Our immune systems have been provoked by the common cold for thousands of years, and the pharmaceutical industry has been no match. The diversity and resilience of the sickness makes it almost impossible to develop a single vaccination or cure. When one of the hundreds of kinds of viruses enters the bloodstream, there is no way to kill it or remove it until it has passed. However, recent studies have shown that scientists can break the resistant shell around the virus to help the immune system fight off the invader.
Since the years of ancient Egypt, there have been countless efforts and failures to find a cure. More recently in 1924, US President Calvin Coolidge was put in an airtight chlorine chamber and inhaled the strong, toxic gas for almost an hour on the advice of his physicians, The result was not as expected. In 1984, researchers at the University of Wisconsin-Madison investigated one of the most common ways of catching a cold. They infected volunteers with a cold virus and instructed them to kiss healthy test subjects on the mouth for at least one minute. The result: just one confirmed infection. From outrageous trials to puzzling results, the cold virus has challenged scientists in every way.

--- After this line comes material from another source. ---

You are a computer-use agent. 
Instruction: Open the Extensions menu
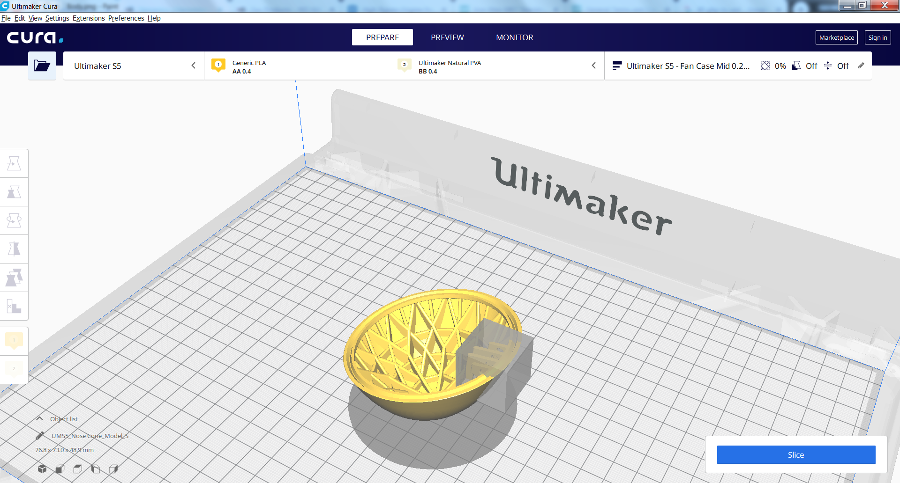[89, 18]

Still to today, the options for treating the cold are limited to relieving symptoms. These treatments include cough medicine, menthol, nasal washing, and anti-inflammatories. Due to the large family of viruses that contribute to most cold cases, rhinoviruses, creating a vaccine is beyond reach. Even with major advancements in technology, the pharmaceutical industry does not have the resources to cover over one hundred kinds of viruses in this cluster.

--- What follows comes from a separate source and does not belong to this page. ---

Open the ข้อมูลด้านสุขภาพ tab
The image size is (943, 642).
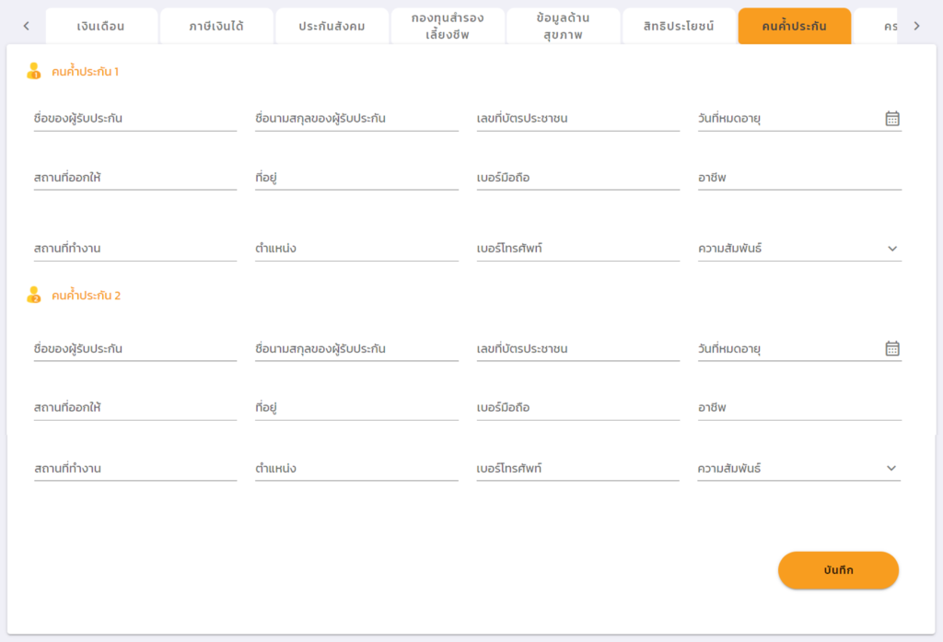pyautogui.click(x=563, y=26)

Scientists have turned to other ways for prevention. Recently, researchers were looking for a compound to target a malaria parasite protein. They discovered 2 likely molecules in their work. With new technological advancements, they were able to combine the 2 molecules and tested the effectiveness within their parasite. The scientists found that the new compound blocks an enzyme found in human cells, called N-myristoyltransferase (NMT). NMT is used as a protective shell around viruses. For the cold, all rhinoviruses steal NMT and protect their genetic information, known as the capsid. The enzyme also allows the virus to replicate and spread. So, inhibiting NMT would destroy all cold viruses and allow the immune system to engage in their capsids.
Past studies have tested the effectiveness of drugs that target human cells. Among the trials, IMP-1088 is by far the most promising. First off, resistance would not be an issue because it targets human cells, which always accept signals from the enzyme. Secondly, IMP-1088 is “100 times more potent” than the past trial, says professor Ed Tate. The success rate in NMT blockage of the parasite was far beyond any results prior. Additionally, earlier drugs designed to block NMT were too toxic to beneficial. IMP-1088 did not damage cultured human cells. Of course, more research will be needed to confirm that the drug is safe for use. Though, these findings have finally given us convincing hope to finding a cure to the common cold.